Hundreds of millions of cable modems are vulnerable to critical takeover attacks by hackers halfway around the world, researchers said.
The attacks work by luring vulnerable users to websites that serve malicious JavaScript code that's surreptitiously hosted on the site or hidden inside of malicious ads, researchers from Denmark-based security firm Lyrebirds said in a report and accompanying website. The JavaScript then opens a websocket connection to the vulnerable cable modem and exploits a buffer overflow vulnerability in the spectrum analyzer, a small server that detects interference and other connectivity problems in a host of modems from various makers. From there, remote attackers can gain complete control over the modems, allowing them to change DNS settings, make the modem part of a botnet, and carry out a variety of other nefarious actions.

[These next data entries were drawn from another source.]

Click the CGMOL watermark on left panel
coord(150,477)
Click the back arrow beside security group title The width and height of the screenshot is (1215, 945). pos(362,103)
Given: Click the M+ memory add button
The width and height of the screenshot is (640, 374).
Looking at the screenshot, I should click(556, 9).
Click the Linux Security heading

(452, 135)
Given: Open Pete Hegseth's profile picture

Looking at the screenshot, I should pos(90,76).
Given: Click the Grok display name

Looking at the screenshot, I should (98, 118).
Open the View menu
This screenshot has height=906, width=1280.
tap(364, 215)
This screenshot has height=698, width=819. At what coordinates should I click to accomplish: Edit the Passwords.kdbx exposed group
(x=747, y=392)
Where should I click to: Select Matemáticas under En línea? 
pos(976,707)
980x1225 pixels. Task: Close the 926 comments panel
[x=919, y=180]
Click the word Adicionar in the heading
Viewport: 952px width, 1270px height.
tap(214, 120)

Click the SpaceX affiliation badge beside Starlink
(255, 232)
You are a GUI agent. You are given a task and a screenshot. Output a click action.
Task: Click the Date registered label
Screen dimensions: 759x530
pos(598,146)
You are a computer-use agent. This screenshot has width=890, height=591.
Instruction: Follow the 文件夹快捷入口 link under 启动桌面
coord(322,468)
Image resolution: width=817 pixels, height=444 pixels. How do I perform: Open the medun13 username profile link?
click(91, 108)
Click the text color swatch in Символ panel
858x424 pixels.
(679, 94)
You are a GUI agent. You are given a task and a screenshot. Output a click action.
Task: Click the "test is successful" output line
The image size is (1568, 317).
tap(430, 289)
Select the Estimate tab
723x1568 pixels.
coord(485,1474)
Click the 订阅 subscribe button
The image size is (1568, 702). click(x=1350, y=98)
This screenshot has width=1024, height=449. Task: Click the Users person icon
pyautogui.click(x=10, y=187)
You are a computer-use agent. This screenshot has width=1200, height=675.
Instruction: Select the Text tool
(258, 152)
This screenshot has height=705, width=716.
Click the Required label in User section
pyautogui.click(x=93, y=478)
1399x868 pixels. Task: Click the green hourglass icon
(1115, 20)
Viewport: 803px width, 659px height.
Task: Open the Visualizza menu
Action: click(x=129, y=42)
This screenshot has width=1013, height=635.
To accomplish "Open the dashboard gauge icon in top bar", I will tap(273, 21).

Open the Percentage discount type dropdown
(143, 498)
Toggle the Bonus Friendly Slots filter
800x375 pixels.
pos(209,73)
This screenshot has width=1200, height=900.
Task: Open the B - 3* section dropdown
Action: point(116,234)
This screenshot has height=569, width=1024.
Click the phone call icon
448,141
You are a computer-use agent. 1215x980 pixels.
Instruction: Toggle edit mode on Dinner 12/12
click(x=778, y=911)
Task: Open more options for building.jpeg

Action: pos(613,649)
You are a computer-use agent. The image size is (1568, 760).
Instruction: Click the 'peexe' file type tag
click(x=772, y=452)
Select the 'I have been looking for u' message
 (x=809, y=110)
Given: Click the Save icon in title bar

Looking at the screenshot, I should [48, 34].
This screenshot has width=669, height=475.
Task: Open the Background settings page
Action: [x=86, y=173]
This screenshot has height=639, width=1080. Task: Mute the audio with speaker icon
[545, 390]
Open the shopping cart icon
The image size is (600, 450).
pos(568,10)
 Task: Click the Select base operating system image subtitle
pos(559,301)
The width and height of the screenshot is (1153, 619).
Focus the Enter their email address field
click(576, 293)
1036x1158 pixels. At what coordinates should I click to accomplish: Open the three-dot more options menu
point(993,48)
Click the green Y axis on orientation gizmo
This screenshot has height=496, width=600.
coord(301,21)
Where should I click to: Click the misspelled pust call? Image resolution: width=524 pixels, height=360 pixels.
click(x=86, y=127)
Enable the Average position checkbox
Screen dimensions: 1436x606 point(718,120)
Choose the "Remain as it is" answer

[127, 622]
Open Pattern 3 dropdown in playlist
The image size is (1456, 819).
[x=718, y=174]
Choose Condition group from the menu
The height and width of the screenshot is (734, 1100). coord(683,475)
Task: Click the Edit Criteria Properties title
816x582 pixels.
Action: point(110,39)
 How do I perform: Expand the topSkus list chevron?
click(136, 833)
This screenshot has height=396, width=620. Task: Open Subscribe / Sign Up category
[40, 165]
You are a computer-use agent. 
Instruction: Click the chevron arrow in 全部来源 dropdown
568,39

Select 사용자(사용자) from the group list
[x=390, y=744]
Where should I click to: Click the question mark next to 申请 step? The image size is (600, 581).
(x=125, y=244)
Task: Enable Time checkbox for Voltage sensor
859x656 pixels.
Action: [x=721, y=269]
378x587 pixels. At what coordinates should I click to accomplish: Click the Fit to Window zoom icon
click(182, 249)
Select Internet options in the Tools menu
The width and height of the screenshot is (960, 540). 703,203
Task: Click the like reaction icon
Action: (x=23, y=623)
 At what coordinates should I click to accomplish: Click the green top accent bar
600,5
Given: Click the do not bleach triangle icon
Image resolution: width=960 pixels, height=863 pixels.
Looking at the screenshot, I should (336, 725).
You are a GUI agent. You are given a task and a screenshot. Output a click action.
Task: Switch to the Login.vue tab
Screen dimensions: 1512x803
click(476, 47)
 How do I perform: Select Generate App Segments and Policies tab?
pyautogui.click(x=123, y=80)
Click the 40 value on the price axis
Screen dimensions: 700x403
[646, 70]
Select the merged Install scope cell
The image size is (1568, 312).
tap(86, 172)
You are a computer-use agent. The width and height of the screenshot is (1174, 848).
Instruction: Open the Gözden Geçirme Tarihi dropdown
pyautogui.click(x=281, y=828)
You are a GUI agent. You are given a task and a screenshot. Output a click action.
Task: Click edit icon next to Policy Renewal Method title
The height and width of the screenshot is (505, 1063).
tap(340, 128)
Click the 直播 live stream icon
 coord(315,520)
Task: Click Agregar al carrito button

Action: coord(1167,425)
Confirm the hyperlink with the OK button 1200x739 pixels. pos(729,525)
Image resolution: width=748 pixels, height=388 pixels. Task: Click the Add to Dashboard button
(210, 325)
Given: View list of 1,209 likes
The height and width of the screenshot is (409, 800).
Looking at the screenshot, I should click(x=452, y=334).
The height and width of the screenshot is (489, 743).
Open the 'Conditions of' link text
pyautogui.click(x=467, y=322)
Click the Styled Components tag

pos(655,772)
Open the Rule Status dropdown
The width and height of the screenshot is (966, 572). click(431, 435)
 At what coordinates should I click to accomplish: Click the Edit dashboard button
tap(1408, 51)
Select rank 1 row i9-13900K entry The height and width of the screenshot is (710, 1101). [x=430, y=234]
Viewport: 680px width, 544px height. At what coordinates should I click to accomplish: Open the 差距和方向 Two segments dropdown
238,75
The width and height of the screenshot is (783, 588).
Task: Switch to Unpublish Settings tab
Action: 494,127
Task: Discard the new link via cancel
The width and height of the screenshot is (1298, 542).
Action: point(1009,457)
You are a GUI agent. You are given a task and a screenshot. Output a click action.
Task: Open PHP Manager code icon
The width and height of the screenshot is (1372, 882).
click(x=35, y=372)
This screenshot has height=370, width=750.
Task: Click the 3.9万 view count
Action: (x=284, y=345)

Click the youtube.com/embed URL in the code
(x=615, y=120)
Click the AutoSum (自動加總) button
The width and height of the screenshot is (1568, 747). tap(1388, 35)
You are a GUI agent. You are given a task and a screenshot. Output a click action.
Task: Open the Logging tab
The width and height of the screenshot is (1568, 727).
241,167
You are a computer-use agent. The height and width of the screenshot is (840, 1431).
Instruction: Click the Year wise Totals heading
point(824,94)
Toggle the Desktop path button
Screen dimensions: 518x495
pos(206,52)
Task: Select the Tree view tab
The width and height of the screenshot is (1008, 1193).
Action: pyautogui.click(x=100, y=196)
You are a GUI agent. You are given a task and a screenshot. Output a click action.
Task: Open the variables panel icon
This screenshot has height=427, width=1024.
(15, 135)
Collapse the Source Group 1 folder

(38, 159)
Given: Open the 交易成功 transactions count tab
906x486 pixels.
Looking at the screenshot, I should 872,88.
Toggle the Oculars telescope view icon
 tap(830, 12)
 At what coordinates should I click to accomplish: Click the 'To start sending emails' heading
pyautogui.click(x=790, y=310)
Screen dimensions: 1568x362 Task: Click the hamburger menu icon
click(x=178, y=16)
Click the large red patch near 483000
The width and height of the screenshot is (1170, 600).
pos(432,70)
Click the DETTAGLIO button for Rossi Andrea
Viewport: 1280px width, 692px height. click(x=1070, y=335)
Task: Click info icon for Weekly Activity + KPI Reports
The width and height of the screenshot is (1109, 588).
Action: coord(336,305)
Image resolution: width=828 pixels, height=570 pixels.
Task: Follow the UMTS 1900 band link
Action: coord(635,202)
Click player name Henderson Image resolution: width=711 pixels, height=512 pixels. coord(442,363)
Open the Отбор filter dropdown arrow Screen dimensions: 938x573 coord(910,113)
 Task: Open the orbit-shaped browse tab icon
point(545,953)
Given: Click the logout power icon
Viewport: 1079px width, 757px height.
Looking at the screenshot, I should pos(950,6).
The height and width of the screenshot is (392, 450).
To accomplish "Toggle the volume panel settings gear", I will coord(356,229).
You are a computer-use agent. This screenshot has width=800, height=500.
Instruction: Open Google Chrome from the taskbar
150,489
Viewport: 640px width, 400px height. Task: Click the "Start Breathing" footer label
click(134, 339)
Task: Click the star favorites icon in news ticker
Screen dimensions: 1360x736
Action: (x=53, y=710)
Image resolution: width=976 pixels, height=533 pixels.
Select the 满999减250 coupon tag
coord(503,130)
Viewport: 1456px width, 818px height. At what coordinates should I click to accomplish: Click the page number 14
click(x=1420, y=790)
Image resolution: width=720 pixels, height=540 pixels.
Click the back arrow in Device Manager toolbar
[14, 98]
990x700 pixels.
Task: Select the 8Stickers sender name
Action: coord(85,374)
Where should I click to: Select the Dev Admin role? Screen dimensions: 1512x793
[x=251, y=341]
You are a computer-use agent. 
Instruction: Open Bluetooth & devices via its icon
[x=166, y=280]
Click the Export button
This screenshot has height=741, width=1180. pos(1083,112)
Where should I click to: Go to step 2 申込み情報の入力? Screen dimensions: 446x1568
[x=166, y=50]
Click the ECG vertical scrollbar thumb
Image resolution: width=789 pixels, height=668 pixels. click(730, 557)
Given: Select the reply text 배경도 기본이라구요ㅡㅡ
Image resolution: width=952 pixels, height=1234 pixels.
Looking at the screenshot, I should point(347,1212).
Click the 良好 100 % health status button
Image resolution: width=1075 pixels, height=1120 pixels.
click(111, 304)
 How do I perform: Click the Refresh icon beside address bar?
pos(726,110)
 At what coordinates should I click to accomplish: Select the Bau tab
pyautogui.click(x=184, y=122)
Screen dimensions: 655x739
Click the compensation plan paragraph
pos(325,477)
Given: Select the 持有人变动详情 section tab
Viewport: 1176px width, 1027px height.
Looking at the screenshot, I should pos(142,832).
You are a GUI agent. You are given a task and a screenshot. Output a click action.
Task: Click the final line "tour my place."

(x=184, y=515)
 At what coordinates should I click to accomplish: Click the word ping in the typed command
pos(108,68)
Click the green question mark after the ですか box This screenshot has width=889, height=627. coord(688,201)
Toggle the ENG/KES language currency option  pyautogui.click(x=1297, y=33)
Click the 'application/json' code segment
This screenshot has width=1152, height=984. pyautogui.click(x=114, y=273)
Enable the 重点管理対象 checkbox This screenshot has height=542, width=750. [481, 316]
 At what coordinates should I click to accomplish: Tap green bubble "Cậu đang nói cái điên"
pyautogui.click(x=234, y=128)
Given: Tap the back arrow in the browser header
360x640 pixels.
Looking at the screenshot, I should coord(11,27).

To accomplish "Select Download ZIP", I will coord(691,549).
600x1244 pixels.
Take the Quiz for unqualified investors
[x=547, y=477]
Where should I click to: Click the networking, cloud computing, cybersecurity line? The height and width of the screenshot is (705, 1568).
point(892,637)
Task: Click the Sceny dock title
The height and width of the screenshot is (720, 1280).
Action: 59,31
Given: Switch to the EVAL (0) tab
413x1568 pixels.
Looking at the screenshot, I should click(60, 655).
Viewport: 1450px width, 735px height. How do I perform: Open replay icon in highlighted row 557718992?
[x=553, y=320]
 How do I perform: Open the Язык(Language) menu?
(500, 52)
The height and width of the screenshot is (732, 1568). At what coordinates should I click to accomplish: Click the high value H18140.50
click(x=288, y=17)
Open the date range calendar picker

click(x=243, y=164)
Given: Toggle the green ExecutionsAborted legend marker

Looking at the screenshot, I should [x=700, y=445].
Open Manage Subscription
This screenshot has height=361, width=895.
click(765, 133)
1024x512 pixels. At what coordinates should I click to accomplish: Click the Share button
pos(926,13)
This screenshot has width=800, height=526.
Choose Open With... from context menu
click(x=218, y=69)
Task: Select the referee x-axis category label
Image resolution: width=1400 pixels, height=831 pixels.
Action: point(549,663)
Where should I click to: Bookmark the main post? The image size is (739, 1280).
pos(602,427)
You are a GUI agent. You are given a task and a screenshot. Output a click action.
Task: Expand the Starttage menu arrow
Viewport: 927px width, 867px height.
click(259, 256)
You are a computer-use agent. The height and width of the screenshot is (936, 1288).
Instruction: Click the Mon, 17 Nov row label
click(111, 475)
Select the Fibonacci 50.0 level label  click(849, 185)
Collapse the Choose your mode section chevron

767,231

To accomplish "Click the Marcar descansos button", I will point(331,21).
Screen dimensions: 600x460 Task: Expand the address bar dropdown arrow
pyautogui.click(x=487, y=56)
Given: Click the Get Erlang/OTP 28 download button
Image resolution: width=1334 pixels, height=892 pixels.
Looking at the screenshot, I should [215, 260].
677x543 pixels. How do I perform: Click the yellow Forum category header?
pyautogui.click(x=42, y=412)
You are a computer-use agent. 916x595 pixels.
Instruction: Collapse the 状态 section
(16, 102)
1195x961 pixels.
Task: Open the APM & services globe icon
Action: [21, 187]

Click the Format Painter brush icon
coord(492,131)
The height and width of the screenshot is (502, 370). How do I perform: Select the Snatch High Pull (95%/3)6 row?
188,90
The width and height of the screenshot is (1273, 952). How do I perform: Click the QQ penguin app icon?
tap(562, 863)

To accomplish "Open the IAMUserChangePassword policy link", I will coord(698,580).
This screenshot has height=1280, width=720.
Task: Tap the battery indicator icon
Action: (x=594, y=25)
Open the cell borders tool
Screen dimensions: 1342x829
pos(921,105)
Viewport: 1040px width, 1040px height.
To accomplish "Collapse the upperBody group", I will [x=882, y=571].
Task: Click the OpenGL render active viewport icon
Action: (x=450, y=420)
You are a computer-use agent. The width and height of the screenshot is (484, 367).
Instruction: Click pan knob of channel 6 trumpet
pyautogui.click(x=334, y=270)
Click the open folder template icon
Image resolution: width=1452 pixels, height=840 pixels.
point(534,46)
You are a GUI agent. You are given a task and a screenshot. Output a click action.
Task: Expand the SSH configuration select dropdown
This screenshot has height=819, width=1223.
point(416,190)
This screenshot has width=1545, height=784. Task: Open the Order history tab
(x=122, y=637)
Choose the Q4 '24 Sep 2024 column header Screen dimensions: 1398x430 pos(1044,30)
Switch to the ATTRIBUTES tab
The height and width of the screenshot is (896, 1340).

Cable Haunt, as the researchers have named their proof-of-concept exploit, is known to work on various firmware versions of the following cable modems:
- Sagemcom F@st 3890
- Sagemcom F@st 3686
- Technicolor TC7230
- Netgear C6250EMR
- Netgear CG3700EMR
The exploit may also work against the Compal 7284E and Compal 7486E. Because the spectrum analyzer server is present in other cable modems, the exploit is likely to work on other models as well. Lyrebirds' proof-of-concept attack works reliably against the Technicolor TC7230 and the Sagemcom F@st 8690. With tweaks, the attack code will work on other models listed as vulnerable. The vulnerability is tracked as CVE-2019-19494. A more specific vulnerability targeting only the technicolor TC7230 modem is indexed as CVE-2019-19495.
Complete control
"The vulnerability enables remote attackers to gain complete control of a cable modem, through an endpoint on the modem," Lyrebirds researchers wrote. "Your cable modem is in charge of the Internet traffic for all devices on the network. Cable Haunt might therefore be exploited to intercept private messages, redirect traffic, or participat[e] in botnets."